Le chaudron algérien au bord de l’explosion

A une semaine des législatives, le procès d’étudiants qui avaient jeté des pierres sur la voiture de Bouteflika est révélateur de la tension dans le pays.

Par Florence Aubenas, Libération, lundi 27 mai 2002

« Le régime joue à dresser les Kabyles contre les Arabes, les francophones contre les arabophones. C’est sa dernière cartouche pour tenir le pays. » Mustapha, étudiant

Il n’est besoin de presque rien. A Oum Toub, dans l’est de l’Algérie, ce furent les travaux de construction d’une route d’accès qui s’éternisent. A Soukh Aras, un coup de feu contre un gamin qui avait surpris dans un buisson un policier et sa bonne amie. Ou à Zéralda, près d’Alger, l’éviction de militaires à la retraite de leur logement de fonction. Il ne faut presque rien en Algérie, et c’est l’émeute, les pierres qui volent, les symboles de l’Etat qui flambent.
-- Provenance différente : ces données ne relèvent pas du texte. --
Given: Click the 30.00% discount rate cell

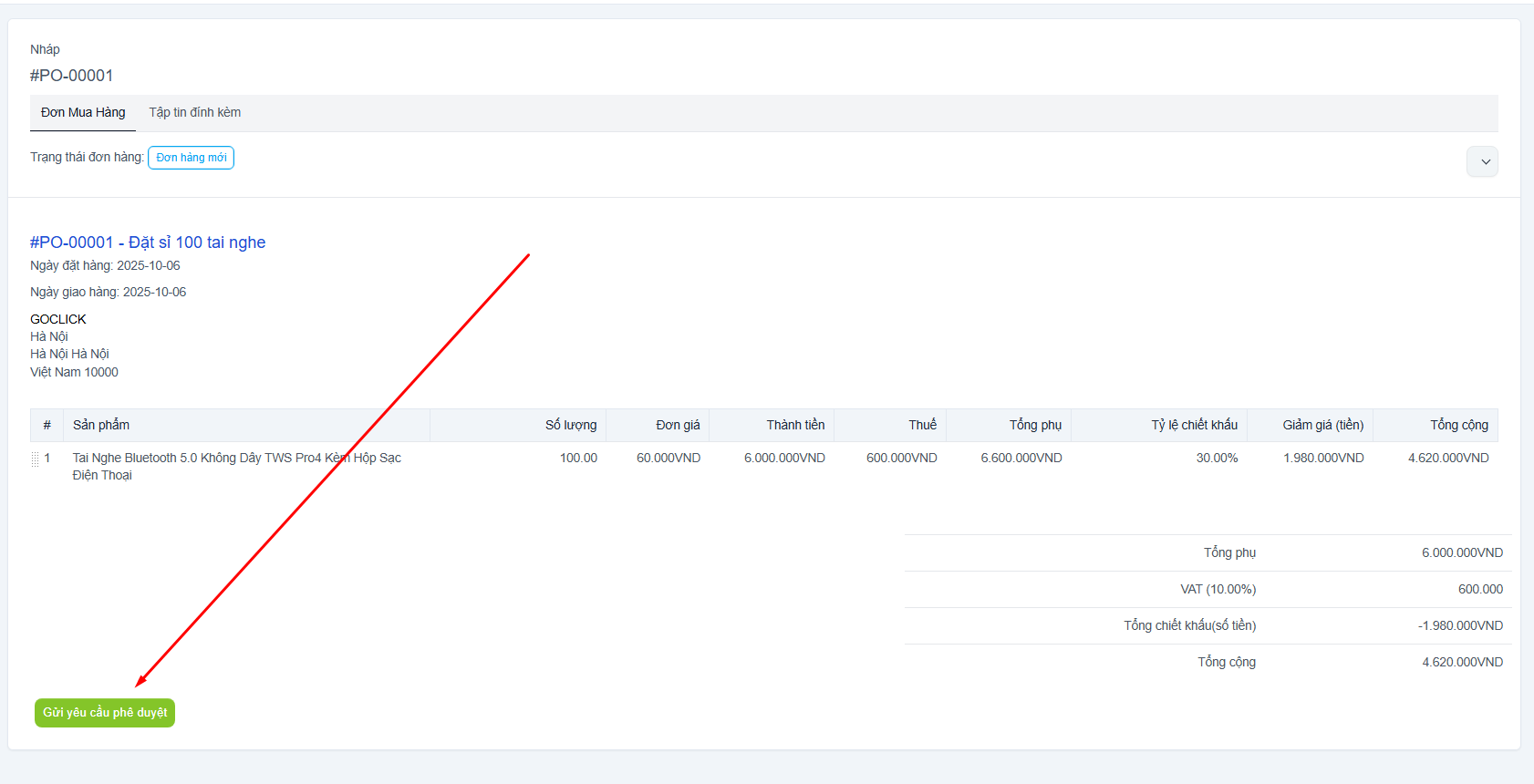Looking at the screenshot, I should pos(1217,459).
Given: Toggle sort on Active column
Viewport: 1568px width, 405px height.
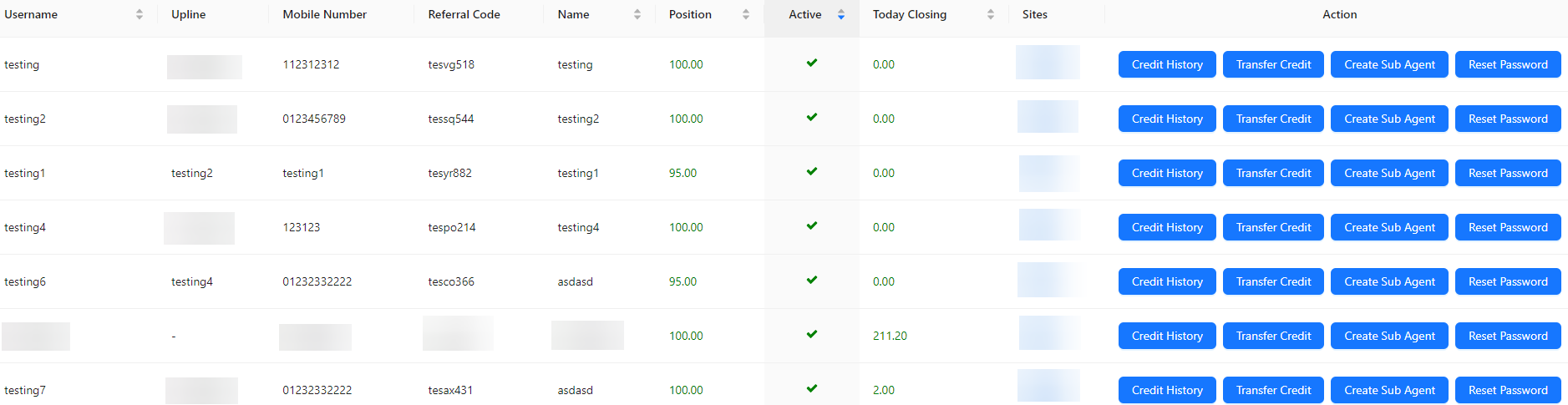Looking at the screenshot, I should [841, 14].
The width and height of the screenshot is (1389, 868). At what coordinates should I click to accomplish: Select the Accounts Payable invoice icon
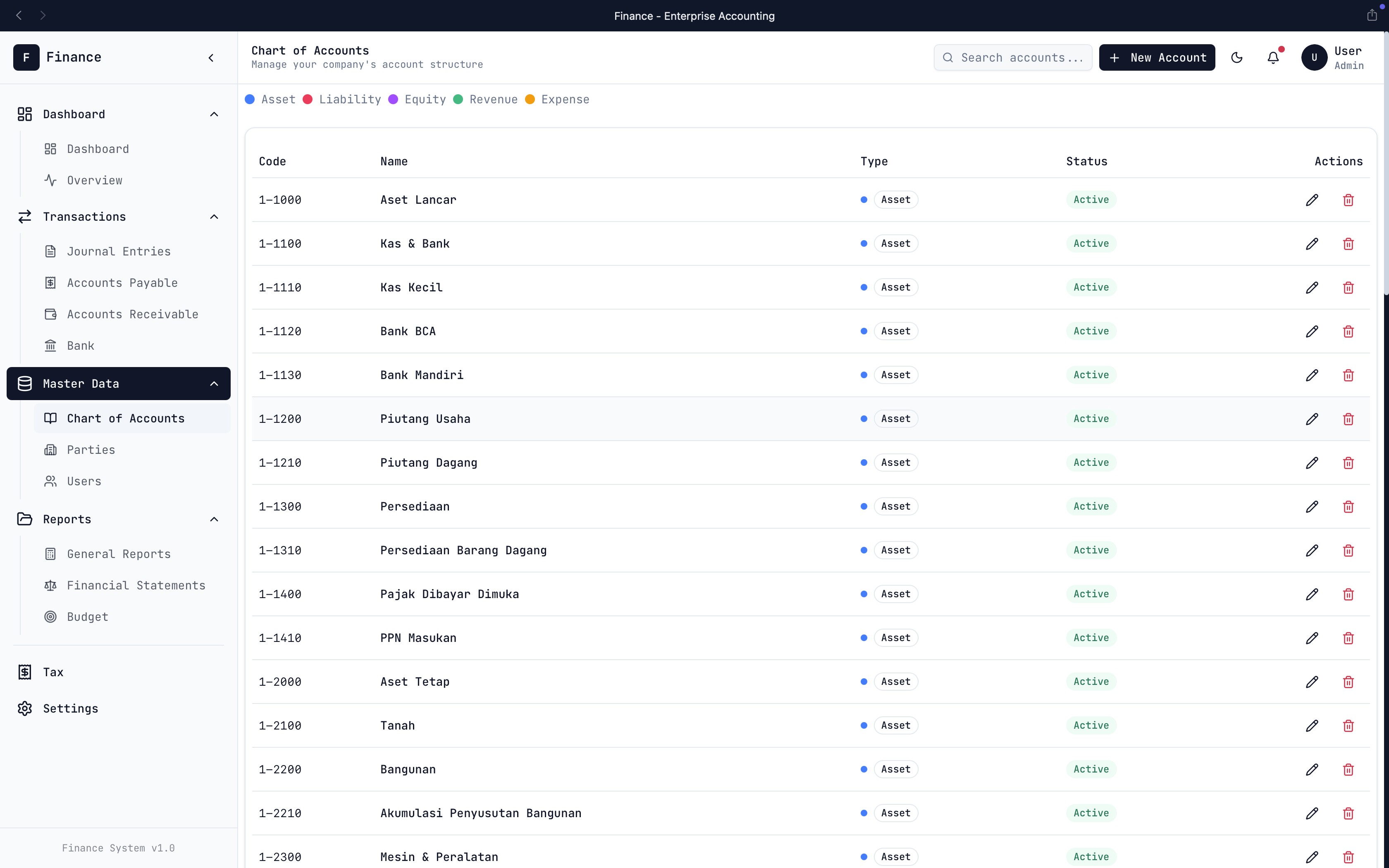tap(51, 282)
Face à cette colère, partie il y a un an de Kabylie après la mort d’un lycéen dans une gendarmerie et qui s’étend aujourd’hui à tout le pays, les seules échéances affichées sont les élections législatives, dans moins d’une semaine. Et là c’est la torpeur, aussi pesante que le climat est électrique. Face à des appels au boycott chaque jour plus larges, des dizaines de meetings ont dû être annulés faute de public. Plus de trente candidats se sont retirés en Kabylie. Alors commence maintenant la répression.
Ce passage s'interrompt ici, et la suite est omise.